This past weekend a colleague and I went to a conference for foreign language teachers - the SCOLT/SCFLTA Conference - in Myrtle Beach, SC. We were able to be there only for the Saturday morning sessions. After experiencing the quality of those sessions, we wished we had attended all three days of the conference. It was far better than the national ACTFL Conference we had attended the fall of 2006!
I'm fluent in French, can hold my own in German, and can handle some situations in Spanish and Chinese. However, one of the things I found difficult at the conference was trying to understand a language that I'm not very good at - educational buzzwords. This is the impetus for today's iv....

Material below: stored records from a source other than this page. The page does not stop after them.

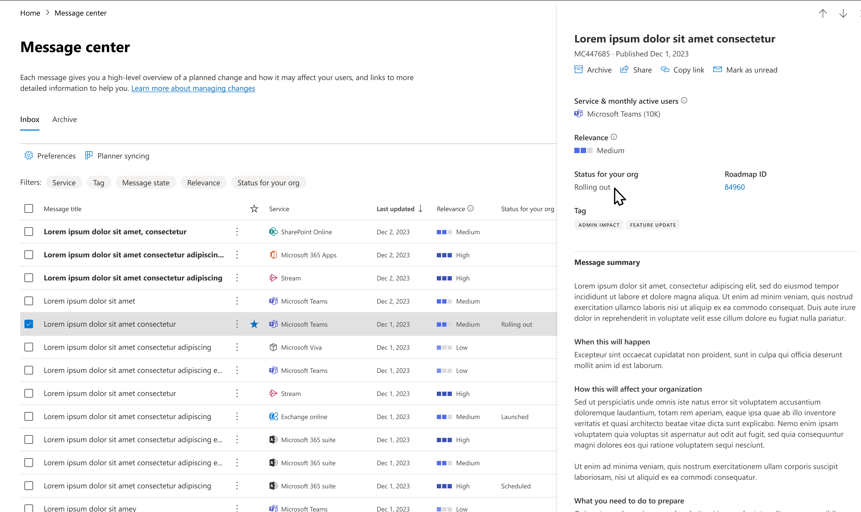Screen dimensions: 861x512
Task: Toggle the starred message checkbox row
Action: click(x=29, y=324)
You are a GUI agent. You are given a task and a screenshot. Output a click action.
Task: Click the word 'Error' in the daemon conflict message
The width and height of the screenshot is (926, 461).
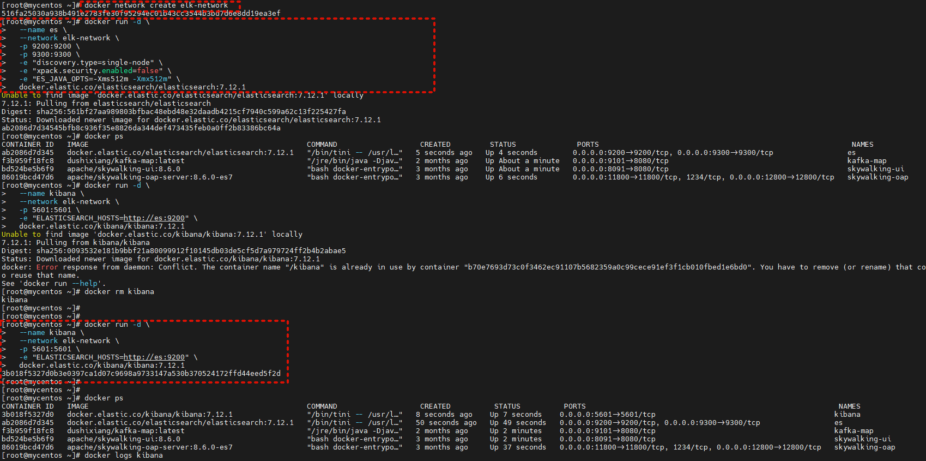click(x=47, y=267)
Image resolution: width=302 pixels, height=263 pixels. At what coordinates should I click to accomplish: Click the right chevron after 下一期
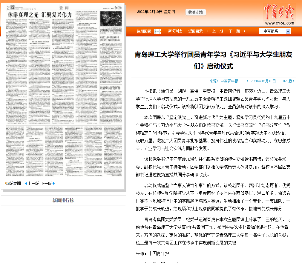tap(244, 31)
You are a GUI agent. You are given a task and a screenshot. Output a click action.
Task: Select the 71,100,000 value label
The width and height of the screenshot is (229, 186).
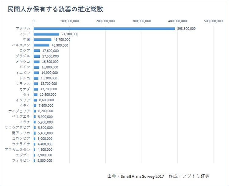[70, 34]
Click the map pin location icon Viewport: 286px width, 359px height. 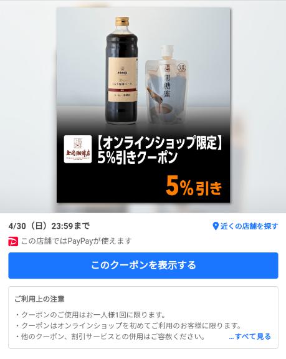click(216, 226)
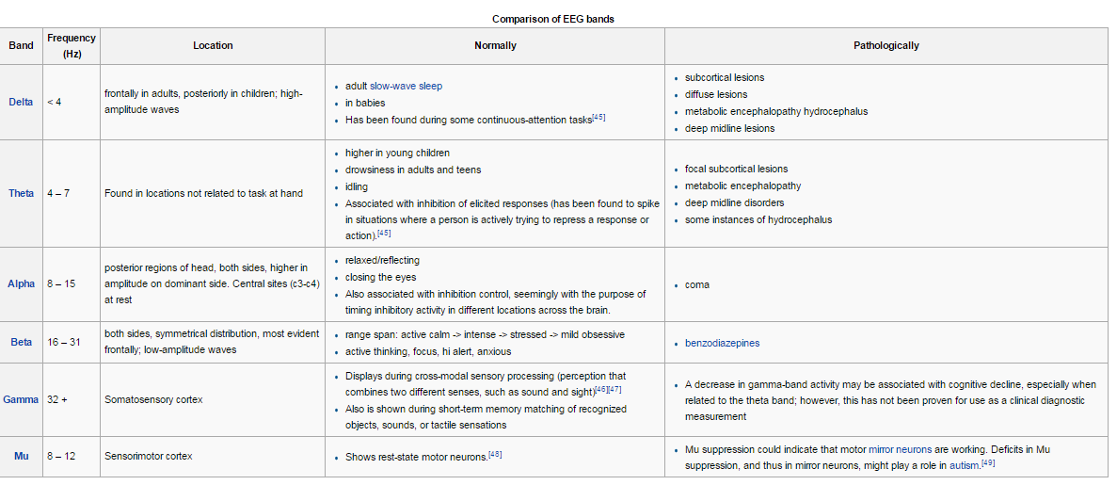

Buzzwords, expressions like scenario, 24/7, soft money, proactive, venue, wiki, hit the ground running, win-win, affluenza, dotcom, fatcat, gridlock, etc., both amuse me and drive me crazy (crazier?)! People in management, geeks, politicians, the media, and even educators love to use buzzwords.

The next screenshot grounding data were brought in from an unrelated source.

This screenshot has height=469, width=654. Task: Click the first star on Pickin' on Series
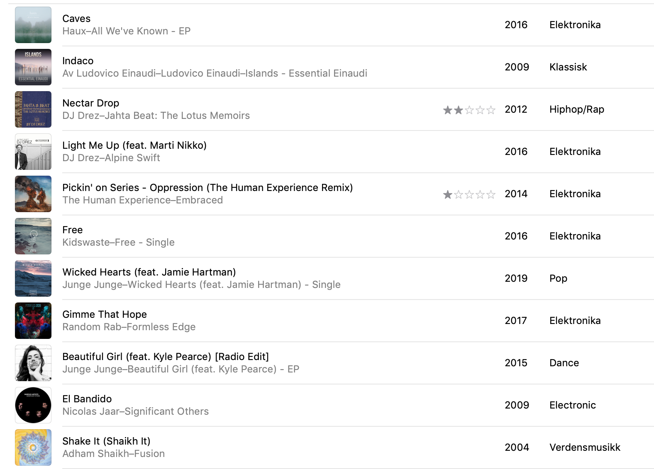pyautogui.click(x=448, y=194)
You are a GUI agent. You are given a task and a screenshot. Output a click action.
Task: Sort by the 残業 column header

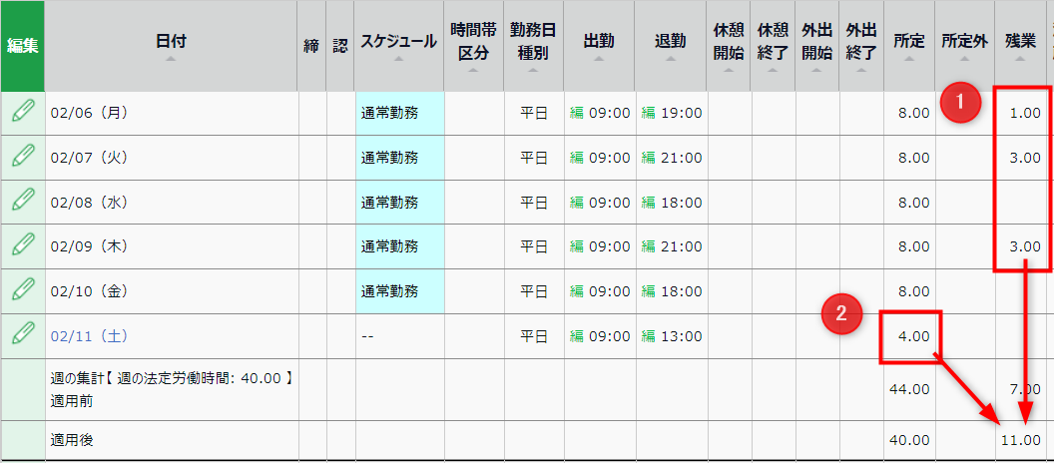1020,46
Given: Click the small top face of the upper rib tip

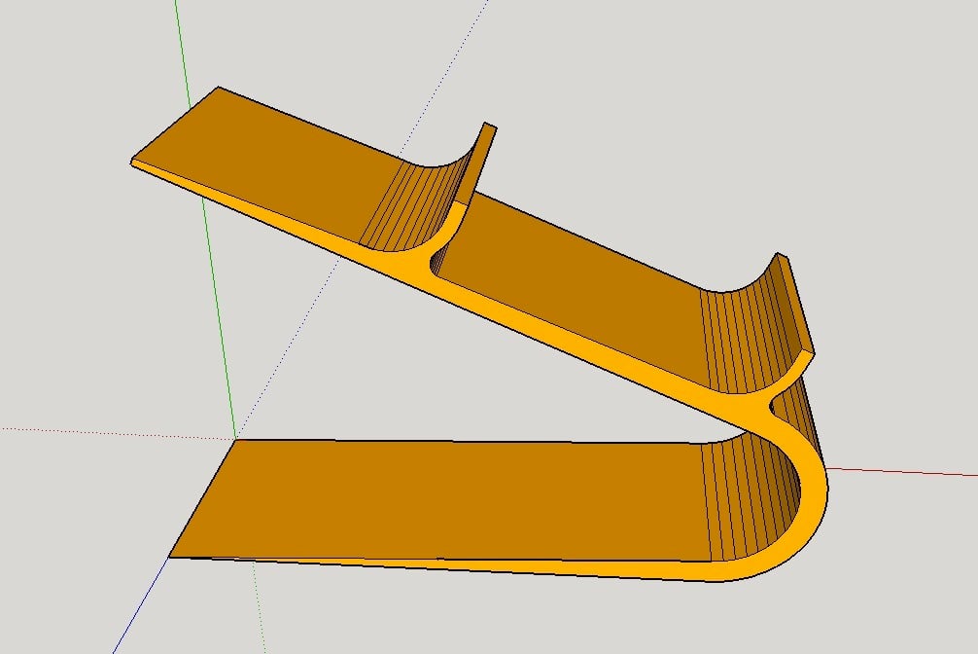Looking at the screenshot, I should click(x=490, y=127).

According to Wikipedia, "a buzzword (also known as a fashion word or vogue word) is an idiom, often a neologism, commonly used in managerial, technical, administrative, and sometimes political environments. Though apparently ubiquitous in these environments, the words often have unclear meanings."
Some would readily point out that the word buzzword itself is a buzzword, so named because of the desire to employ the words that create a special effect, or buzz, in another's mind.
In the business world, it seems to be important that reports contain lots of buzzwords. What the reports actually say isn't nearly as important as the ability to show that you are on the cutting edge in the use of the current buzzwords.
In 1968, Newsweek magazine published a short, but humorous article, How to Win at Wordsmanship. After years of hacking through etymological thickets at the U.S. Public Health Service, a (then) 63-year-old official named Philip Broughton had hit upon a sure-fire method for converting frustration into fulfillment, at least jargonwise. Euphemistically called the Systematic Buzz Phrase Projector, Broughton's system employs a lexicon of 30 carefully chosen "buzzwords."
The procedure is simple: Think of any three-digit number. Then select the corresponding buzzword from each column.
For instance, number 257 produces "systematized logistical projection," a phrase that can be dropped into virtually any report with a sincere ring of decisive, knowledgeable authority. No one will have the remotest idea of what you're talking about, but the important thing is that they are not about to admit it!
BUZZWORDS FOR MANAGERS (or wannabe managers)
After my experience at the teachers' conference this past weekend, I wondered if the same could be done for educational jargon, which borders on buzzwords. Educators are often guilty of using "edspeak" - a language spoken by those inside the education profession that is often not comprehensible to people outside the profession. The term is modeled on George Orwell's "newspeak" from his novel 1984. This professional jargon is also known as educationese, eduspeak, edubabble, and pedagogese. The following could also be helpful to anyone writing a grant proposal.
The table below enables you to create most of a sentence, giving you a verb, and adjective, and a noun. You just have to flesh it out. For instance, 239 would yield "benchmark cross-curricular methodologies". You could then craft that into a powerfully cryptic sentence such as, "This assessment tool would allow us to benchmark our present cross-curricular methodologies." Scary, huh?!
BUZZWORDS FOR EDUCATORS
||3. curriculum integration
||4. developmentally appropriate
||6. higher-order thinking
||8. learning styles
I got the words used above by picking my favorites from a long list of edspeak words at http://www.sciencegeek.net/lingo.html It's a fun site to visit - there's a button at the top that you can keep hitting to generate random phrases from their long lists.
If you'd like to see a long list of other buzzwords, each one linked to its definition, go to http://www.investopedia.com/categories/buzzwords.asp
You can have more fun with a random buzzword generator at http://www.1728.com/buzzword.htm
"I think we educators are unusually prone to use jargon, and of all people we ought to be the clearest in our language." - Dr. Ruth Steele, at the time she made this statement, director of the state Education Department and a former English teacher
Remember: Today's buzzword could very well be tomorrow's drivel.